Readers of my old blog, the Whiskey Bar, probably know I have had a long and conflicted relationship with the Democratic Party -- one that generally ranges between reluctantly supportive (on the really good days) to utterly disgusted (most days).

To compare it to a bad marriage would be an insult to unhappy couples everywhere.

My discontents are probably shared by many of you, maybe most of you: The overpowering influence of corporate money, the puerile cluelessness of the Democratic consultant class, the repeated betrayals of those who most need the party to stand and fight for them (Biden, cough, bankruptcy "reform") And my biggest policy heartache: The party's reflexive support for a completely deranged "bipartisan" foreign policy agenda -- the very parade of folly that landed us in Iraq and is now stumbling on in the general direction of Tehran (or the Russian frontier, or both).

Mostly, I just wish the party would grow a backbone, or at least an exoskeleton -- anything that would keep it standing upright in a fight, instead of collapsing into a quivering blob of goo whenever the battle heats up. I disagreed with the late Steve Gilliard about many things, but I always agreed with him about one thing: The need to fight back.

But there are loyalties that go deeper than policies, deeper than ideas, deeper, even, than folly and cowardice. When I turn on the TV and see the crowd at a Democratic National Convention -- black and white and every shade in between, Anglo and Hispanic, gay and straight, old and young, Jew and gentile, I know somewhere deep down in my gut that those are my people, the Americans that I want to be my fellow Americans.

Maybe that emotional loyalty is why I've never quite been able to throw in my lot with the Greens or the Democratic Socialists or Ralph Nader (in the latter case it also helps that the guy is a complete a**hole), even though their beliefs and positions are probably closer to mine than the Democratic Party's will ever be, even in the Glorious People's Republic of Obamastan.

For better or worse, the Democratic Party is the rock; all else is the sea -- to steal Frederick Douglass's old line about a different (very different) Republican Party. It's the only political organization in the country that offers even a remote prayer of advancing a progessive agenda.

But that's pretty weak beer most days: More of an apology than an argument.

This evening, though, I watched something happen that I was  solid sure would never happen in my lifetime, or probably my children's lifetimes: A major American political party just nominated an African American as its candidate for the presidency of the United States -- the big job, the Leader of the Free World, the whole enchilada.

Watching it on C-SPAN, I saw a closeup shot of an African American delegate after Nancy Pelosi banged the gavel down.
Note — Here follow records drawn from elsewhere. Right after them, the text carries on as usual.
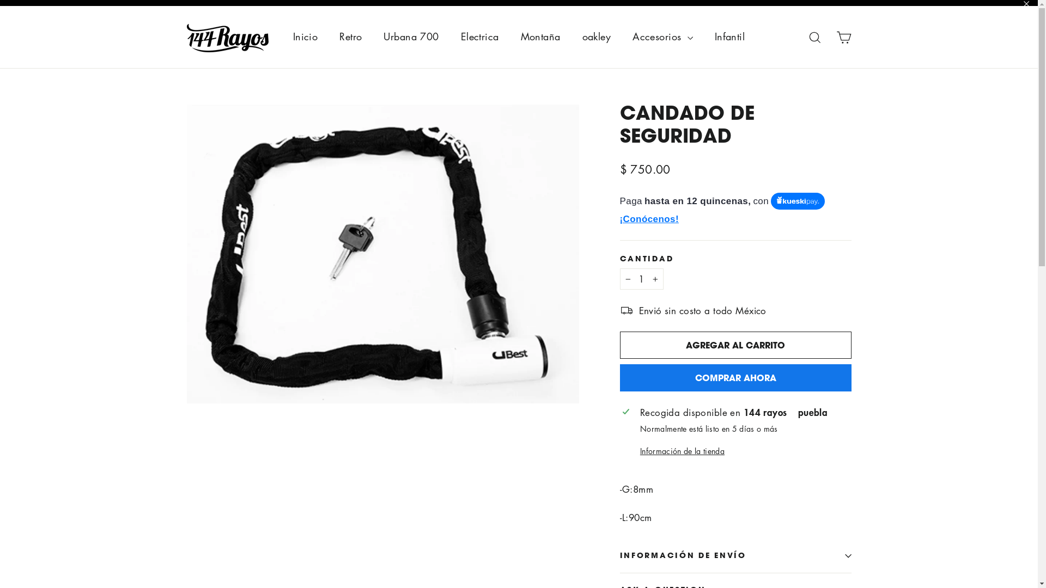 This screenshot has width=1046, height=588. Describe the element at coordinates (703, 36) in the screenshot. I see `'Infantil'` at that location.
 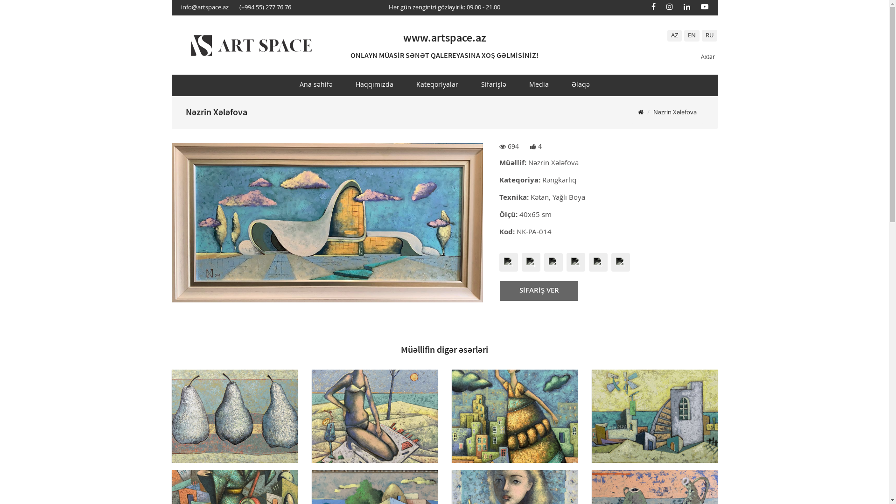 I want to click on 'Youtube', so click(x=705, y=7).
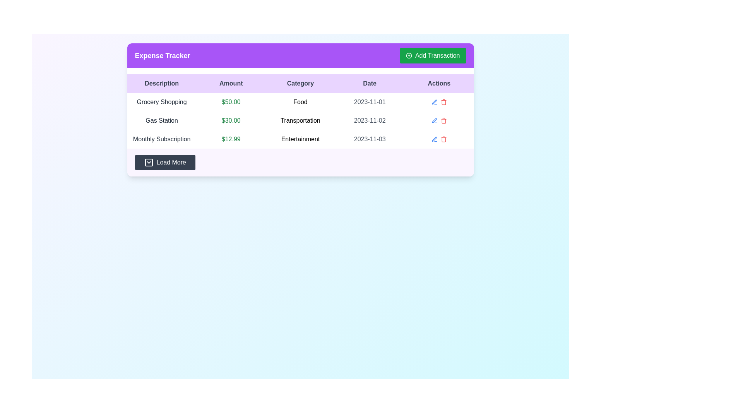  What do you see at coordinates (443, 102) in the screenshot?
I see `the delete icon located in the 'Actions' column for the 'Food' row on '2023-11-01'` at bounding box center [443, 102].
She was hugging the delegate next to her (a white woman) And the tears were pouring down her cheeks.

I dunno, I guess that's when it hit me -- the enormity of what I'd just seen. It may not mean as much to you youngsters (get off my lawn!) but for someone of my age, who grew up in the dying days of segregation, who still remembers the colored and white drinking fountains and the monochrome lunch counters, who saw Washington DC burn the night Martin Luther King was killed -- who, in some sense, has essentially spent his whole life living in the shadow of American racism, it was completely mindblowing. The party of Jefferson Davis and George Wallace (but also of FDR and Bobby Kennedy) had just chosen a black man as its standard bearer -- and the Gods willing, as the country's next leader.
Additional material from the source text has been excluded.